S’il s’inspire d’un tel modèle, Taylor ne tente toutefois pas de le recréer artificiellement dans un contexte où la communauté est menacée de toutes parts et où, selon des auteurs proches de Taylor, elle ne s’est pas relevée du choc de l’individualisme. «Je soupçonne22, et je ne le dis nullement dans l’esprit d’un pessimisme mondain […]qu’une certaine forme de subjectivisme peu ouverte à la correction, à la réflexion ou à la contestation, a déjà gagné la bataille aux Etats-Unis.»

Précisément parce qu’il vise le juste milieu et que pour l’atteindre il doit tenir compte de la position opposée à la sienne, Taylor ne se simplifie pas sa propre tâche. La cité a des valeurs communes, un horizon commun. Comment la rendre compatible avec la reconnaissance de l’autre, pour le soutenir dans l’affirmation de son identité, qui débouche ainsi sur le multiculturalisme, sur la dictature des petites communautés et sur la fragmentation si énergiquement dénoncée à la fin de Malaise de la modernité?

L’histoire

Taylor fit d’abord des études d’histoire et ses premiers travaux ont porté sur cette discipline. Pour mesurer la portée de ces travaux, on voudra bien se reporter à l’article de Paul Ricoeur intitulé «Le fondamental et l’historique» et à la réplique de Taylor intitulée «Le fondamental dans l’histoire».

En conclusion de cet article, Taylor nous dit que le fondamental en histoire c’est l’histoire elle-même et il précise par là les conditions, – l’enracinement dans l’histoire en est une –, de la réussite de son projet.

«Notre conscience est donc rivée à l’histoire. Mais qu’arrive-t-il quand nous commençons à oublier notre histoire, ce qui semble arriver aux générations montantes? La référence au passé ne diminue pas, mais elle devient de plus en plus primitive. Des visions du passé de plus en plus primaires et crues ont cours. Derrière nous se profile une «grande noirceur» aux traits de plus en plus flous et sombres. C’est un passé caricatural, une histoire de bandes dessinées.
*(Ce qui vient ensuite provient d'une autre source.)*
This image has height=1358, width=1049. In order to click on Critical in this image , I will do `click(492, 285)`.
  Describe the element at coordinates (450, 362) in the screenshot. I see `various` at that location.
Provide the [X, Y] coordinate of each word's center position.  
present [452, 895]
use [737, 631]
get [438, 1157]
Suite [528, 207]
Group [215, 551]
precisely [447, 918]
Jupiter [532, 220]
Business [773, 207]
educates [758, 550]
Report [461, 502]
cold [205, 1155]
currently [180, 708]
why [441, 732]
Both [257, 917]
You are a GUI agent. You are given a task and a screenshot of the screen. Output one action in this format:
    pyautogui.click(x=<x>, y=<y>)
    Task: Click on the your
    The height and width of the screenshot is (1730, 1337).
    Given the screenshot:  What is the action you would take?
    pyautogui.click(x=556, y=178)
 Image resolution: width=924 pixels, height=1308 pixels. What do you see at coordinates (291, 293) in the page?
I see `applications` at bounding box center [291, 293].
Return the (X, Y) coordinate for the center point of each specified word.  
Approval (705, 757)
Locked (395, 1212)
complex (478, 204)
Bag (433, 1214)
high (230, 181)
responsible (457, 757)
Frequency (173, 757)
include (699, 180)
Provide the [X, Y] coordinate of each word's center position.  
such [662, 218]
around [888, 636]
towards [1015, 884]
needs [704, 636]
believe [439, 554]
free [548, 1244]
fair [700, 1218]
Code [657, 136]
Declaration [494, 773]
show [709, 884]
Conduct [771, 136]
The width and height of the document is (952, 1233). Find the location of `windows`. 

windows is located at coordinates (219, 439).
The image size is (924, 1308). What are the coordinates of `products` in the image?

Mais cela a son prix. Puisque la liberté se définit comme conquête sur quelque chose, plus notre vision de cet état antérieur est déformée, moins nous comprenons la liberté que nous aspirons à vivre. Cela fait ressortir une dimension cruciale de la vie des modernes au-delà d’un certain point, pour mieux nous comprendre, il faut cerner plus adéquatement notre passé. Caricaturer nos devanciers, c’est rendre notre propre vie plus opaque.[…]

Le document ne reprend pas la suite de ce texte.